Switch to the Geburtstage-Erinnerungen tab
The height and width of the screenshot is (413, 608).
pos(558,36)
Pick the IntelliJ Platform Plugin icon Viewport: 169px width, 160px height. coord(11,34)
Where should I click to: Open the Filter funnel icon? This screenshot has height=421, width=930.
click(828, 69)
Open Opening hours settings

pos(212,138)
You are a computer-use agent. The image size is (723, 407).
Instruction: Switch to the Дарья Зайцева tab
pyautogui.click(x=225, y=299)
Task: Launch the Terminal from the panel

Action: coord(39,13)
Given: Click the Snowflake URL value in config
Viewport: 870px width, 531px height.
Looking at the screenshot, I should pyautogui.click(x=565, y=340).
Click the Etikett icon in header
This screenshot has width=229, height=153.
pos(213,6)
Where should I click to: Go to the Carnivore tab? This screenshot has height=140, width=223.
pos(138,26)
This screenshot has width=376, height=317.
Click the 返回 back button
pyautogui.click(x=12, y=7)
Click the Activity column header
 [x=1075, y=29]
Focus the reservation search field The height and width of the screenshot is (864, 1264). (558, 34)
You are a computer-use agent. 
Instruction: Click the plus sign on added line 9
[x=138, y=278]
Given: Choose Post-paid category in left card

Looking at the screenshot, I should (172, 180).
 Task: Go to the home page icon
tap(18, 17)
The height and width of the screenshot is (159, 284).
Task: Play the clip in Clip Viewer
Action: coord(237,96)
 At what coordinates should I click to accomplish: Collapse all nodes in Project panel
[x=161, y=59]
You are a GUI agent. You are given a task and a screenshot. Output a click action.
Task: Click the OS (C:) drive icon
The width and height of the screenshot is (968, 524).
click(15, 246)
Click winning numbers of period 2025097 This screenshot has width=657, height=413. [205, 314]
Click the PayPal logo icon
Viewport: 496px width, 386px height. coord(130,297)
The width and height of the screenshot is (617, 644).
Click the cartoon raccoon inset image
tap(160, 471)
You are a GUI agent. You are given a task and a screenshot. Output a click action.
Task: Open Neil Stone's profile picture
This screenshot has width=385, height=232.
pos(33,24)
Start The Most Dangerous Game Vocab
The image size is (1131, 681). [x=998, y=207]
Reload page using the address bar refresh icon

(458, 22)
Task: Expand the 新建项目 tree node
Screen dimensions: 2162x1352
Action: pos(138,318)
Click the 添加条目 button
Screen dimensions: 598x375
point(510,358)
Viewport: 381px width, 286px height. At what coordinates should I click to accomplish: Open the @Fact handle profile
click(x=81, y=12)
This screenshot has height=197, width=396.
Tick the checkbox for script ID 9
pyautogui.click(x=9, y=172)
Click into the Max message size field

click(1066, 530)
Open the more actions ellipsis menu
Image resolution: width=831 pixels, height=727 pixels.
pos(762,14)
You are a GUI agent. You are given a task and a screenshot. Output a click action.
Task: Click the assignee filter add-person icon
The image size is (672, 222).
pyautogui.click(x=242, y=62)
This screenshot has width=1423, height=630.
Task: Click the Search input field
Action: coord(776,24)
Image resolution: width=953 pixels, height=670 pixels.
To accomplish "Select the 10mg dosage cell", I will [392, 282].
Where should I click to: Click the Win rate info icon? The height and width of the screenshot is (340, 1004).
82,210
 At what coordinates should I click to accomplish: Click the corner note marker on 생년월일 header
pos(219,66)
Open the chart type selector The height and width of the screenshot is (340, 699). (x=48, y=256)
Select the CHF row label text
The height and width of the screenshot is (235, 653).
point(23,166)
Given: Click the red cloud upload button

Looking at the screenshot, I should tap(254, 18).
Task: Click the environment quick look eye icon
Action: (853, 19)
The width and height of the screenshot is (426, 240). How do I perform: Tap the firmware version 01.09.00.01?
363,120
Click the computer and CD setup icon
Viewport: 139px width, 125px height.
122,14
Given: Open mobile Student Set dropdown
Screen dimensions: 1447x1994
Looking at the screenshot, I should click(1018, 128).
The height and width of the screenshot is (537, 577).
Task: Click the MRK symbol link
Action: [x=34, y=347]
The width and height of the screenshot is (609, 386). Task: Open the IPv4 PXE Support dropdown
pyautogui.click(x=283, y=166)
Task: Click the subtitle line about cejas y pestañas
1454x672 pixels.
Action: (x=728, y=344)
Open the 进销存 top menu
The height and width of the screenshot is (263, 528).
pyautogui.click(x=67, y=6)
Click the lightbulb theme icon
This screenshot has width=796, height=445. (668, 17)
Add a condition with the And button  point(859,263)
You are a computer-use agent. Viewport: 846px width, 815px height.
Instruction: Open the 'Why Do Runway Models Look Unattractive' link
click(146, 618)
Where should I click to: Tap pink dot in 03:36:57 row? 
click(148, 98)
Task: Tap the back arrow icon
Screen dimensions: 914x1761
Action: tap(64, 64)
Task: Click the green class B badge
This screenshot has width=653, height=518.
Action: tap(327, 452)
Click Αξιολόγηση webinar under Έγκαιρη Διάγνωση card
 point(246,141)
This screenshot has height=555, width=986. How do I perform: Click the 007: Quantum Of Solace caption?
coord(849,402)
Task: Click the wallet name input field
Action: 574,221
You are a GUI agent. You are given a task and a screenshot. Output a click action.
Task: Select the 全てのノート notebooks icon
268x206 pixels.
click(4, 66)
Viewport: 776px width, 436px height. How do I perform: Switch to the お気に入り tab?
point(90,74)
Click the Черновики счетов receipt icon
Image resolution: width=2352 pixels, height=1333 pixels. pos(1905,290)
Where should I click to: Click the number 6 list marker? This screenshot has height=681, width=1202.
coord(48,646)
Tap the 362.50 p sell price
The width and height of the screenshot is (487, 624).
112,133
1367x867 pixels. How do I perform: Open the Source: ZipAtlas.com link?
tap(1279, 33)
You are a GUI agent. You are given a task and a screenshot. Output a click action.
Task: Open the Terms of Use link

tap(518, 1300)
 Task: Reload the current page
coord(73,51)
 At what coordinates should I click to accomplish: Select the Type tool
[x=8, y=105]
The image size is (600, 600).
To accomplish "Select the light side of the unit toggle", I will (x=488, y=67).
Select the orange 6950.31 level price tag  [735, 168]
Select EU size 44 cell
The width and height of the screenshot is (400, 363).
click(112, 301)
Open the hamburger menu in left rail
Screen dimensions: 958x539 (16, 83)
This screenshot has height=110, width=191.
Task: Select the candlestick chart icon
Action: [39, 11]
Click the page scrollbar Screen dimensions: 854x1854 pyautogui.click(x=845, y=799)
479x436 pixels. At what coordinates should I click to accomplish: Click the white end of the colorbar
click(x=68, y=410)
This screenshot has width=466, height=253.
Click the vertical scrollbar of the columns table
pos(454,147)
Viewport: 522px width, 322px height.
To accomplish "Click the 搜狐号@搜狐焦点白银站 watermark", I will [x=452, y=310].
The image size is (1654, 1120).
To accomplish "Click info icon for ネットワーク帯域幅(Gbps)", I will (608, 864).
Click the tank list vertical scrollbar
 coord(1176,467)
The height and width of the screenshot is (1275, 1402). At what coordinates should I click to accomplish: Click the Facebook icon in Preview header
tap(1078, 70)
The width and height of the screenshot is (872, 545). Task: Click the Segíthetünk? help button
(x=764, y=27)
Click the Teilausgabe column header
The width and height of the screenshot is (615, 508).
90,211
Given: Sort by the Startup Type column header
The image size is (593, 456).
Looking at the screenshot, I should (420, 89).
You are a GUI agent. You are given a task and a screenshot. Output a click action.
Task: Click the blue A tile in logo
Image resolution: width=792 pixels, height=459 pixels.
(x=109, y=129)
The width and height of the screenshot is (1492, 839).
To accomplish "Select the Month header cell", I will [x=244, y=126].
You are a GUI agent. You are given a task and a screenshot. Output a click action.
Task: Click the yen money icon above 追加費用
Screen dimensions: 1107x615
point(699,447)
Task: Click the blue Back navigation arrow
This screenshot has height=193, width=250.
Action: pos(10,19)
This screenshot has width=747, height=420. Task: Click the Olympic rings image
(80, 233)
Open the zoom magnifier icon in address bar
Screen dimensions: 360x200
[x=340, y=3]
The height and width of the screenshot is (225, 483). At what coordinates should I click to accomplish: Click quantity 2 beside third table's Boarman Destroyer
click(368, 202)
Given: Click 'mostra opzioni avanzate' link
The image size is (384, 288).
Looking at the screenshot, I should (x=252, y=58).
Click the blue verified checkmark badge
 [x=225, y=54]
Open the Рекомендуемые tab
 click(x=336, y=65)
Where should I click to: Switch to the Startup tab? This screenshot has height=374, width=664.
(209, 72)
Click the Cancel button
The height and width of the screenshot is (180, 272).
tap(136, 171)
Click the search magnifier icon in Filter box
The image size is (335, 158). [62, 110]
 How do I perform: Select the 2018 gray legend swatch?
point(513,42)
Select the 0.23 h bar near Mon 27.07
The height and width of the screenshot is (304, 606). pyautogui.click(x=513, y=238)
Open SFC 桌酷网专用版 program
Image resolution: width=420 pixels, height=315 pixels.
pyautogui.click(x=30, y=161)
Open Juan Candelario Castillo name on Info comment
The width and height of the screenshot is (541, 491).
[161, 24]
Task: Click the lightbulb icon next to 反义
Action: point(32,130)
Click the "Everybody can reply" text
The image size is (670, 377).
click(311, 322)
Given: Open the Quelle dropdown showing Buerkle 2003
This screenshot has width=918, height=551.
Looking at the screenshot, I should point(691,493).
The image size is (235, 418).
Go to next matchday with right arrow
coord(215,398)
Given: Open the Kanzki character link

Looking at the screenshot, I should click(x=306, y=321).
_ _ _ _ _
Rewrite the part of the listing that opens with the line containing "The width and height of the screenshot is (426, 240)." and closes with the line containing "Action: 574,221" as a numbered list, omitting any blank lines.

_SOLUTION TO THE PROBLEM_
1. The width and height of the screenshot is (426, 240). How do I perform: Tap the firmware version 01.09.00.01?
2. 363,120
3. Click the computer and CD setup icon
4. Viewport: 139px width, 125px height.
5. 122,14
6. Given: Open mobile Student Set dropdown
7. Screen dimensions: 1447x1994
8. Looking at the screenshot, I should click(1018, 128).
9. The height and width of the screenshot is (537, 577).
10. Task: Click the MRK symbol link
11. Action: [x=34, y=347]
12. The width and height of the screenshot is (609, 386). Task: Open the IPv4 PXE Support dropdown
13. pyautogui.click(x=283, y=166)
14. Task: Click the subtitle line about cejas y pestañas
15. 1454x672 pixels.
16. Action: (x=728, y=344)
17. Open the 进销存 top menu
18. The height and width of the screenshot is (263, 528).
19. pyautogui.click(x=67, y=6)
20. Click the lightbulb theme icon
21. This screenshot has width=796, height=445. (668, 17)
22. Add a condition with the And button  point(859,263)
23. You are a computer-use agent. Viewport: 846px width, 815px height.
24. Instruction: Open the 'Why Do Runway Models Look Unattractive' link
25. click(146, 618)
26. Where should I click to: Tap pink dot in 03:36:57 row? 
27. click(148, 98)
28. Task: Tap the back arrow icon
29. Screen dimensions: 914x1761
30. Action: tap(64, 64)
31. Task: Click the green class B badge
32. This screenshot has width=653, height=518.
33. Action: tap(327, 452)
34. Click Αξιολόγηση webinar under Έγκαιρη Διάγνωση card
35.  point(246,141)
36. This screenshot has height=555, width=986. How do I perform: Click the 007: Quantum Of Solace caption?
37. coord(849,402)
38. Task: Click the wallet name input field
39. Action: 574,221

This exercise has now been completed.